---- DATA SUPPLIED

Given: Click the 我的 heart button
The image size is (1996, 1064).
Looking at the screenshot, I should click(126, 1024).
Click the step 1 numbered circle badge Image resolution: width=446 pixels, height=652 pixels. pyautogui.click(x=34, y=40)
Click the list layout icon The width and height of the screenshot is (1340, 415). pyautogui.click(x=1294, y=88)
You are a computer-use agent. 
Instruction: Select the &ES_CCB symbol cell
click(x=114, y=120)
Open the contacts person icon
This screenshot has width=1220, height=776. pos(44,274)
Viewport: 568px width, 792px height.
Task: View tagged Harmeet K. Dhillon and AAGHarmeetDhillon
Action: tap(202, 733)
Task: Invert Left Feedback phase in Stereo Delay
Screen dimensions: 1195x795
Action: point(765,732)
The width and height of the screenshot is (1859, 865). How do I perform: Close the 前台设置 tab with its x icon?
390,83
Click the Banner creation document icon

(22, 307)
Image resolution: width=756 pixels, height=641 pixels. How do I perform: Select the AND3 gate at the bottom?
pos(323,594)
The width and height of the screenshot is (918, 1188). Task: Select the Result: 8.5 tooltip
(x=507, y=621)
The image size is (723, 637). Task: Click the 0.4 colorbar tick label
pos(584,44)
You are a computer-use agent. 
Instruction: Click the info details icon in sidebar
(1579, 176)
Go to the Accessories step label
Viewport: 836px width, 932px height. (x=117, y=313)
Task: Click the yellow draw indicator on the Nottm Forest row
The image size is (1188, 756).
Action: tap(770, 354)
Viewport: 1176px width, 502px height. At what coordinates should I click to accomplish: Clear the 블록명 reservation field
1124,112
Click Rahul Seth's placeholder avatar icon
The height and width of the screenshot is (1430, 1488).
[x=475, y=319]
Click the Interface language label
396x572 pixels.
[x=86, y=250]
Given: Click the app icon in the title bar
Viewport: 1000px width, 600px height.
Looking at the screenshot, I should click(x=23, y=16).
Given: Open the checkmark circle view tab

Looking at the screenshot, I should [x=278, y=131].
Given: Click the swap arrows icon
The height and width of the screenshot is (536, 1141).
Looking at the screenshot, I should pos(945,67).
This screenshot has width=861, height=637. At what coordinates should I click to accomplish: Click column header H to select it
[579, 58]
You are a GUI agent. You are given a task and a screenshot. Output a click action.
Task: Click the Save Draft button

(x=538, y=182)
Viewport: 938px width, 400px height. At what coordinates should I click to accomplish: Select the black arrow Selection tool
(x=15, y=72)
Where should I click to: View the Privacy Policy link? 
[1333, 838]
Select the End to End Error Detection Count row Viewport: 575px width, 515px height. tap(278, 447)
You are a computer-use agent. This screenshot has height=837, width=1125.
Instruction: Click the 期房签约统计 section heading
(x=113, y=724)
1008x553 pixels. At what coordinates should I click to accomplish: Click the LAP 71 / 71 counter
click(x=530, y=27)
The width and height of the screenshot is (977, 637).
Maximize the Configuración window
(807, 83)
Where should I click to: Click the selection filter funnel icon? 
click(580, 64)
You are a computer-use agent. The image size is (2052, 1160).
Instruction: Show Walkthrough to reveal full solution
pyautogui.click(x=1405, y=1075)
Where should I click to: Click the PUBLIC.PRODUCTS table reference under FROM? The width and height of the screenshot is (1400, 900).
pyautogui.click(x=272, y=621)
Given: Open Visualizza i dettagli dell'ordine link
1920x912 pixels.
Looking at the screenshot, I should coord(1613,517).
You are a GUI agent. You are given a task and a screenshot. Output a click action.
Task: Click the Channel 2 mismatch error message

--------

▸ INSTRUCTIONS TO FOLLOW
An exact transcription of every record above is required.

▸ WORKED SOLUTION
Given: Click the 我的 heart button
The image size is (1996, 1064).
Looking at the screenshot, I should click(126, 1024).
Click the step 1 numbered circle badge Image resolution: width=446 pixels, height=652 pixels. pyautogui.click(x=34, y=40)
Click the list layout icon The width and height of the screenshot is (1340, 415). pyautogui.click(x=1294, y=88)
You are a computer-use agent. 
Instruction: Select the &ES_CCB symbol cell
click(x=114, y=120)
Open the contacts person icon
This screenshot has width=1220, height=776. pos(44,274)
Viewport: 568px width, 792px height.
Task: View tagged Harmeet K. Dhillon and AAGHarmeetDhillon
Action: tap(202, 733)
Task: Invert Left Feedback phase in Stereo Delay
Screen dimensions: 1195x795
Action: point(765,732)
The width and height of the screenshot is (1859, 865). How do I perform: Close the 前台设置 tab with its x icon?
390,83
Click the Banner creation document icon

(22, 307)
Image resolution: width=756 pixels, height=641 pixels. How do I perform: Select the AND3 gate at the bottom?
pos(323,594)
The width and height of the screenshot is (918, 1188). Task: Select the Result: 8.5 tooltip
(x=507, y=621)
The image size is (723, 637). Task: Click the 0.4 colorbar tick label
pos(584,44)
You are a computer-use agent. 
Instruction: Click the info details icon in sidebar
(1579, 176)
Go to the Accessories step label
Viewport: 836px width, 932px height. (x=117, y=313)
Task: Click the yellow draw indicator on the Nottm Forest row
The image size is (1188, 756).
Action: tap(770, 354)
Viewport: 1176px width, 502px height. At what coordinates should I click to accomplish: Clear the 블록명 reservation field
1124,112
Click Rahul Seth's placeholder avatar icon
The height and width of the screenshot is (1430, 1488).
[x=475, y=319]
Click the Interface language label
396x572 pixels.
[x=86, y=250]
Given: Click the app icon in the title bar
Viewport: 1000px width, 600px height.
Looking at the screenshot, I should click(x=23, y=16).
Given: Open the checkmark circle view tab

Looking at the screenshot, I should [x=278, y=131].
Given: Click the swap arrows icon
The height and width of the screenshot is (536, 1141).
Looking at the screenshot, I should pos(945,67).
This screenshot has width=861, height=637. At what coordinates should I click to accomplish: Click column header H to select it
[579, 58]
You are a GUI agent. You are given a task and a screenshot. Output a click action.
Task: Click the Save Draft button

(x=538, y=182)
Viewport: 938px width, 400px height. At what coordinates should I click to accomplish: Select the black arrow Selection tool
(x=15, y=72)
Where should I click to: View the Privacy Policy link? 
[1333, 838]
Select the End to End Error Detection Count row Viewport: 575px width, 515px height. tap(278, 447)
You are a computer-use agent. This screenshot has height=837, width=1125.
Instruction: Click the 期房签约统计 section heading
(x=113, y=724)
1008x553 pixels. At what coordinates should I click to accomplish: Click the LAP 71 / 71 counter
click(x=530, y=27)
The width and height of the screenshot is (977, 637).
Maximize the Configuración window
(807, 83)
Where should I click to: Click the selection filter funnel icon? 
click(580, 64)
You are a computer-use agent. The image size is (2052, 1160).
Instruction: Show Walkthrough to reveal full solution
pyautogui.click(x=1405, y=1075)
Where should I click to: Click the PUBLIC.PRODUCTS table reference under FROM? The width and height of the screenshot is (1400, 900).
pyautogui.click(x=272, y=621)
Given: Open Visualizza i dettagli dell'ordine link
1920x912 pixels.
Looking at the screenshot, I should coord(1613,517).
You are a GUI agent. You are given a task and a screenshot. Output a click action.
Task: Click the Channel 2 mismatch error message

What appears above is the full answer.